Figure 6 shows the 13 cm phase referenced images of 1116+128. Figure 7 shows the 4 cm images of the same source. Again the left images are made from data with good EOP while the right image is made using poor EOP. As with the other source, the effect at 13 cm was primarily a position shift. But at 4cm, despite the smaller calibrator/target separation than the other pair, the phase referencing for this pair did not seem to work as well. The position offset scales about with the separation (about 1 mas in this case with about half the separation.), but the image quality was more affected by the poor EOP.

Note that these tests show a significant impact on image quality for observations at 4 cm. Phase referencing observations at higher frequencies is common and will be even more affected, although they typically use calibrators that are closer to the target.

Figure 8: Difference between the CL table geodelay values from the processing pass done with good EOP and the geodelay plus the CLCOR correction for the pass done with poor EOP. The left plot is for Kitt Peak and the right plot is for Mauna Kea. If the CLCOR corrections were perfect, the difference would be zero. Note that 1 ps at 8.4 GHz is 0.0084 turn of phase or about 3 degrees of phase, so the differences are small.

CLCOR was run on the data set correlated with poor EOP to test the CLCOR corrections. The usno_finals.erp file used for the corrections was edited so that, over the days of interest, the values matched those used for the ``good'' EOP correlation pass. The most direct comparison was made by differencing the total delays from the good EOP pass and the corrected poor EOP pass. The total delay here is the geodelay column in the CL table plus the delay column for a CL table that has only had CLCOR affect the delay (no FRING etc). Figure 8 shows the results of that comparison for the station delay for 2 representative stations, Kitt Peak and Mauna Kea. What will actually matter is the difference between these station delays. The differences, after some debugging, are now down to the level of about 1.4 ps max in the test data. Note that 1 ps is equivalent to about 3 degrees of phase at 8.4 GHz. One slight concern is that the difference is increasing with time through the observation as is the scatter between sources during the 3 time periods (beginning, 0.9-0.93 day, and end) when sources scattered around the sky were observed. That effect is not yet understood. It is not clear how a long observation would be affected. A project is in progress to correlate a 24 hour run twice with different EOP to explore this effect, but the results are not ready for this memo.

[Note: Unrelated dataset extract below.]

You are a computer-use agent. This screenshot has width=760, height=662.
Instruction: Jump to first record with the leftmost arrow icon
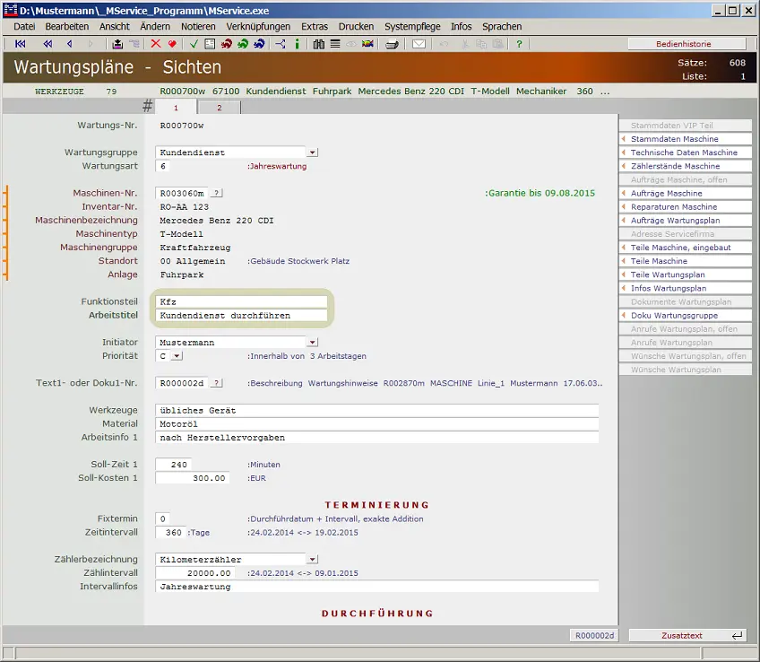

Another test was done by comparing the final calibrated phases for reference and target sources for data correlated with good EOP and data correlated with poor EOP and corrected with CLCOR. For this test, the data were calibrated and fringe fitted separately on each dataset (A CL table was not copied from one to the other as in the test described earlier). The differences are a few degrees and of variable sign so they seem to be within the fluctuations due to the different correlation passes and different fringe fits. Without the CLCOR corrections, the calibrated target source phases are different by significant fractions of a turn. Note that, with this type of processing, the phase calibrator phases should be the same, as seen, because of the post-correction fringe fit.

An image equivalent to that of Figure 5, made with poor EOP data corrected by CLCOR looks identical to that in the left panel of Figure 5, the one made with good EOP. A simple fitted position for the peak of the source gives a position different from the one made with good EOP by 27 as, which is probably limited by noise. The offset of the peak in the image made with poor EOP is 2.4 mas, or nearly 100 times worse. The image off-source noise, from an histogram fit, for the corrected data is 6% higher than for the good EOP data set, but, since no effort has been made at editing or other cleanup, that may just be differences in the processing. It is unlikely to be due to the EOP correction.

The conclusion of the tests so far is that the corrections available with CLCOR are good to the levels required by most users. Users with extreme requirements (order 10 as is possible with care), should consider redoing the model if possible if they have data processed with poor EOP.